(转) Learning from Imbalanced Classes
Learning from Imbalanced Classes
AUGUST 25TH, 2016
If you’re fresh from a machine learning course, chances are most of the datasets you used were fairly easy. Among other things, when you built classifiers, the example classes werebalanced, meaning there were approximately the same number of examples of each class. Instructors usually employ cleaned up datasets so as to concentrate on teaching specific algorithms or techniques without getting distracted by other issues. Usually you’re shown examples like the figure below in two dimensions, with points representing examples and different colors (or shapes) of the points representing the class:
The goal of a classification algorithm is to attempt to learn a separator (classifier) that can distinguish the two. There are many ways of doing this, based on various mathematical, statistical, or geometric assumptions:
But when you start looking at real, uncleaned data one of the first things you notice is that it’s a lot noisier and imbalanced. Scatterplots of real data often look more like this:
The primary problem is that these classes are imbalanced: the red points are greatly outnumbered by the blue.
Research on imbalanced classes often considers imbalanced to mean a minority class of 10% to 20%. In reality, datasets can get far more imbalanced than this. Here are some examples:
- About 2% of credit card accounts are defrauded per year1. (Most fraud detection domains are heavily imbalanced.)
- Medical screening for a condition is usually performed on a large population of people without the condition, to detect a small minority with it (e.g., HIV prevalence in the USA is ~0.4%).
- Disk drive failures are approximately ~1% per year.
- The conversion rates of online ads has been estimated to lie between 10-3 to 10-6.
- Factory production defect rates typically run about 0.1%.
Many of these domains are imbalanced because they are what I call needle in a haystackproblems, where machine learning classifiers are used to sort through huge populations of negative (uninteresting) cases to find the small number of positive (interesting, alarm-worthy) cases.
When you encounter such problems, you’re bound to have difficulties solving them with standard algorithms. Conventional algorithms are often biased towards the majority class because their loss functions attempt to optimize quantities such as error rate, not taking the data distribution into consideration2. In the worst case, minority examples are treated as outliers of the majority class and ignored. The learning algorithm simply generates a trivial classifier that classifies every example as the majority class.
This might seem like pathological behavior but it really isn’t. Indeed, if your goal is to maximize simple accuracy (or, equivalently, minimize error rate), this is a perfectly acceptable solution. But if we assume that the rare class examples are much more important to classify, then we have to be more careful and more sophisticated about attacking the problem.
If you deal with such problems and want practical advice on how to address them, read on.

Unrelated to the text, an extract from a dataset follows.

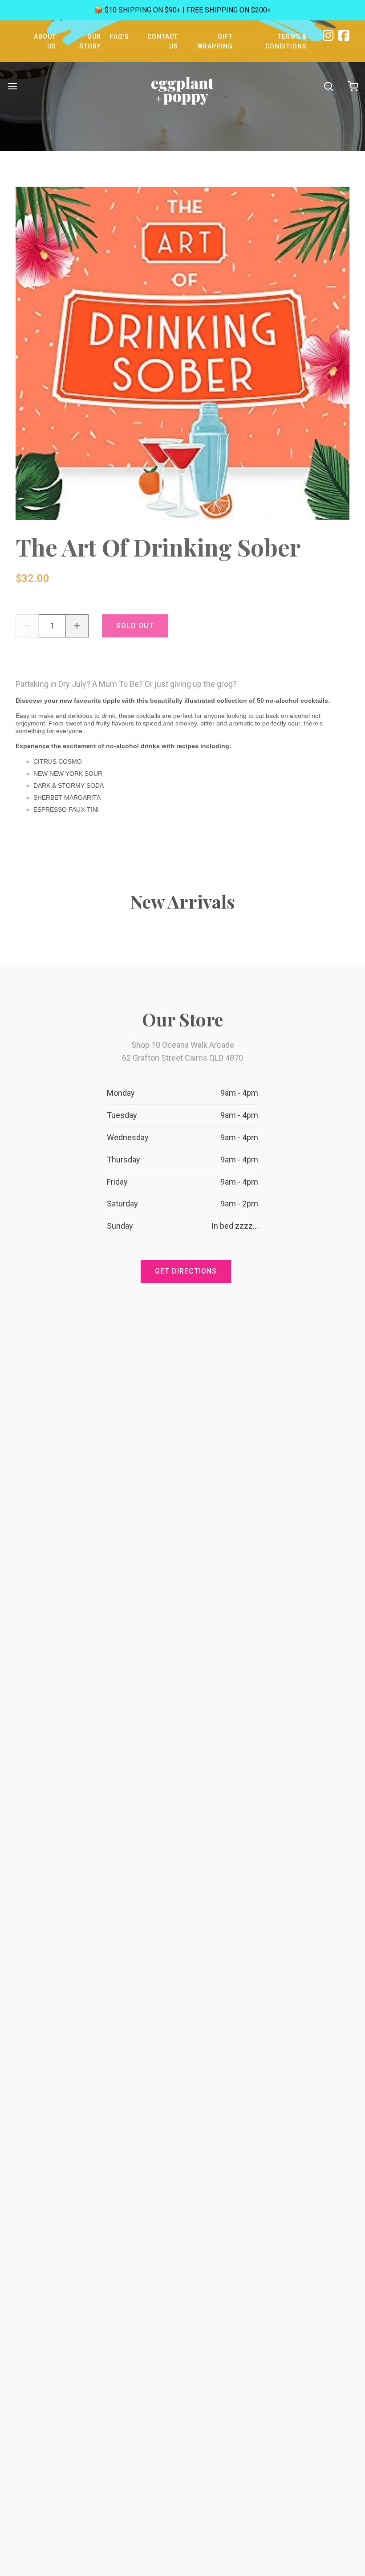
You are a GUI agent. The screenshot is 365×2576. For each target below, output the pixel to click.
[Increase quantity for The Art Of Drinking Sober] (77, 625)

Note: The point of this blog post is to give insight and concrete advice on how to tackle such problems. However, this is not a coding tutorial that takes you line by line through code. I have Jupyter Notebooks (also linked at the end of the post) useful for experimenting with these ideas, but this blog post will explain some of the fundamental ideas and principles.
Handling imbalanced data
Learning from imbalanced data has been studied actively for about two decades in machine learning. It’s been the subject of many papers, workshops, special sessions, and dissertations (a recent survey has about 220 references). A vast number of techniques have been tried, with varying results and few clear answers. Data scientists facing this problem for the first time often ask What should I do when my data is imbalanced? This has no definite answer for the same reason that the general question Which learning algorithm is best? has no definite answer: it depends on the data.
That said, here is a rough outline of useful approaches. These are listed approximately in order of effort:
- Do nothing. Sometimes you get lucky and nothing needs to be done. You can train on the so-called natural (or stratified) distribution and sometimes it works without need for modification.

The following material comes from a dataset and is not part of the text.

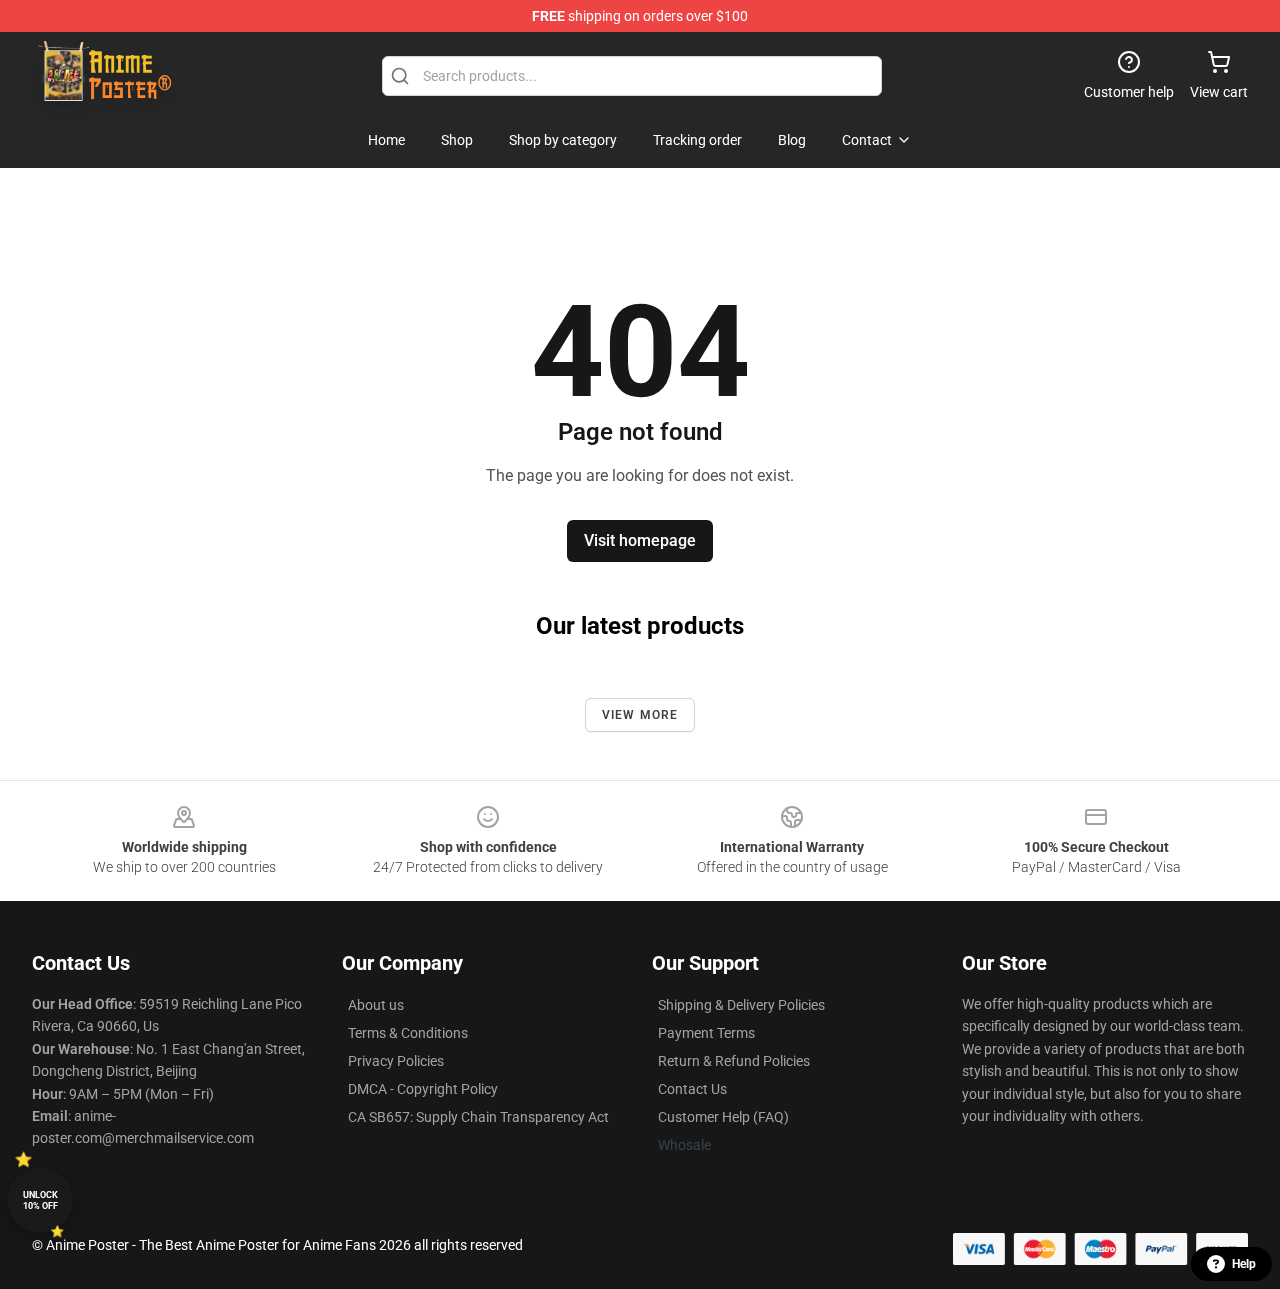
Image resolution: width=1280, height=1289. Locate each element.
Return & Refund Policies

- Balance the training set in some way:
- Oversample the minority class.
- Undersample the majority class.
- Synthesize new minority classes.
- Throw away minority examples and switch to an anomaly detection framework.
- At the algorithm level, or after it:
- Adjust the class weight (misclassification costs).
- Adjust the decision threshold.
- Modify an existing algorithm to be more sensitive to rare classes.
- Construct an entirely new algorithm to perform well on imbalanced data.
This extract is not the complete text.